Information provided: Begin
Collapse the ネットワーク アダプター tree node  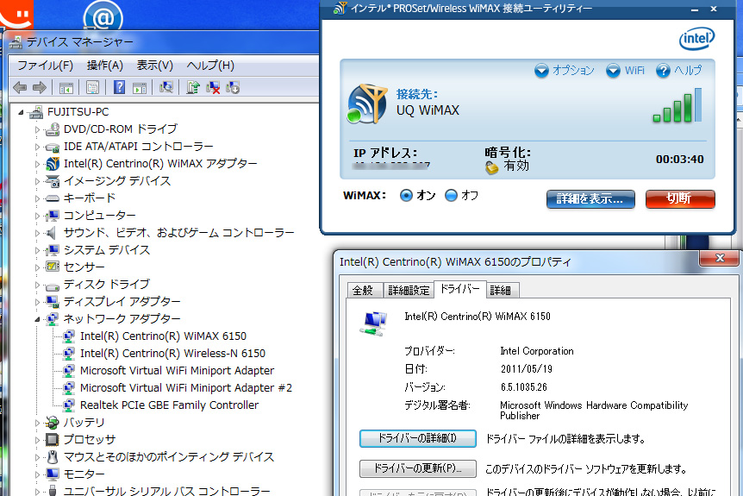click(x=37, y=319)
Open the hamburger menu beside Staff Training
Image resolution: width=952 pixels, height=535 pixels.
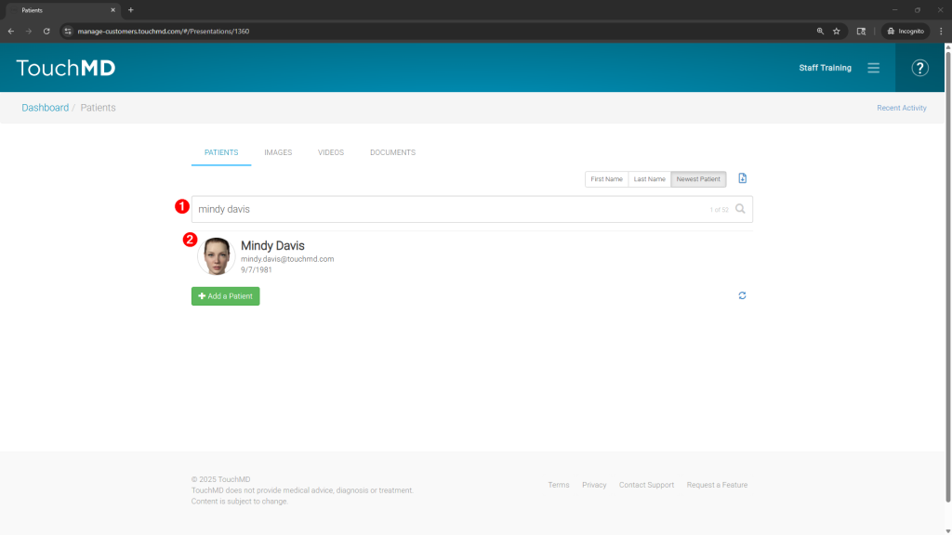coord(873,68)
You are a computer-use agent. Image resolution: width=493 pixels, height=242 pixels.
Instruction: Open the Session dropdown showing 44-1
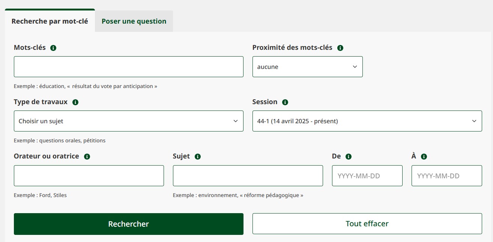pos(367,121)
Information provided: End
Information provided: Begin
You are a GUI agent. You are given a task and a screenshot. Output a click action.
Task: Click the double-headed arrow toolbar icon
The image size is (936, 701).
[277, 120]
Information provided: End
◆ **Goal of the exercise**: From the listing above, collect every line that mentions the word "agent".

◆ **Response to the exercise**:
You are a computer-use agent. Image resolution: width=493 pixels, height=242 pixels.
You are a GUI agent. You are given a task and a screenshot. Output a click action.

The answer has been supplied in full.